La poésie à un stade suprême, c'est-à-dire au stade de la poésie pure ou absolue, est seule capable d'une «explication orphique de la terre», comme l'aurait dit Mallarmé. Elle Associe, miraculeusement, pourrait-on dire, la musique de Bach à des paysages uniques (chacun portera en soi ses propres paysages qu'il ou elle considérera comme étant d'une beauté unique). Elle est harmonie, élévation et contemplation du sublime.
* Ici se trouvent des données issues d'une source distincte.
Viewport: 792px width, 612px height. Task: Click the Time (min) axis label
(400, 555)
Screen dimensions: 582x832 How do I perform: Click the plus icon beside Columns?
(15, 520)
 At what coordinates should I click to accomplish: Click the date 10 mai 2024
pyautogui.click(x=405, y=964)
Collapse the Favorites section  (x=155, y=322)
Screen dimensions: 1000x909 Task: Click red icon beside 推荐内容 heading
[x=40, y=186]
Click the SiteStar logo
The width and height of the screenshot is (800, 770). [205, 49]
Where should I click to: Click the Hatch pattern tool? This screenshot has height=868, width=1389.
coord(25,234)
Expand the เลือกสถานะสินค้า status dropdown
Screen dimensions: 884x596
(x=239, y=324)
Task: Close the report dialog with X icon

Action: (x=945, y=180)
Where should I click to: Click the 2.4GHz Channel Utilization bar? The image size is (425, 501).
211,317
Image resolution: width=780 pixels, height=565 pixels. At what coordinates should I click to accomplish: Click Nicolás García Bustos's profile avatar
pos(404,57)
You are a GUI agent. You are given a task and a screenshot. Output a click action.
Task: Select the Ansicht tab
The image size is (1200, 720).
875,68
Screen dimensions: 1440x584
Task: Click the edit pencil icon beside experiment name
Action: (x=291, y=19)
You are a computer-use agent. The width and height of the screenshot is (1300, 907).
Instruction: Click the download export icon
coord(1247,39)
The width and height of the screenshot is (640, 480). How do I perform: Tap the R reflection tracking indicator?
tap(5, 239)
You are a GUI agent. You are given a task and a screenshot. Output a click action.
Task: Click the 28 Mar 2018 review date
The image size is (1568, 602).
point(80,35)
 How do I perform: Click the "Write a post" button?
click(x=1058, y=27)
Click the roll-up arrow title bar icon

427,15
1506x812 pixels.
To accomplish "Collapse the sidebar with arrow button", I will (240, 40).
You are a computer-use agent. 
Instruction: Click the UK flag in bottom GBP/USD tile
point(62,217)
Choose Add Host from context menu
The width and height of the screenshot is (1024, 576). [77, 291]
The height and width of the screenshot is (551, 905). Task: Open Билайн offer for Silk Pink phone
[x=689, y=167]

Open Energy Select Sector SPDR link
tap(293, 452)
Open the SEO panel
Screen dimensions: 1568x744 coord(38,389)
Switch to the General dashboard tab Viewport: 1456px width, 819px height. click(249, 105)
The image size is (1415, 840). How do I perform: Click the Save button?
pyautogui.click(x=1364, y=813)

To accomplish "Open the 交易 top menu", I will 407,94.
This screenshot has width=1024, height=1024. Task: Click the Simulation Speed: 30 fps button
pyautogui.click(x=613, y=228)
Ses airs uniques, divins et indépassables, sont joués une seule fois par de rares virtuoses, et qu'ils ne reproduiront plus.

Les poètes, les vrais poètes, ont un pas dans le réel et un pas dans le rêve ; mais le pas franchi dans le royaume du rêve est beaucoup plus avancé que celui laissé dans le réel, ou la vie banale de tous les jours, en quelque sorte, et qui a tendance à tuer tout sentiment, toute la fraîcheur primevère de la vie renouvelée, toute nouveauté, toute invention, toute création.

Notes bibliographiques :

(1) - Jean-Pierre Richard «L'Univers imaginaire de Mallarmé», édition du seuil, collection «Pierres vives», 1961.

- Pierre Olivier Walzer, «Mallarmé», Seghers, 1963

- Bertrand Marchal, «Lecture de Mallarmé», José Corti, 1985

- Bertrand Marchal et Jean-Luc Steinmetz (éditeurs) «Mallarmé ou l'obscurité lumineuse» Hermann, 1999.

(2) - Jean Hytier, «La poétique de Valéry» Armand Colin, 1953

- Michel Jarrety, «Valéry devant la littérature. Mesure de la limite», P.U.F , 1991

- Michel Jarrety, «Paul Valéry», Hachette, 1992.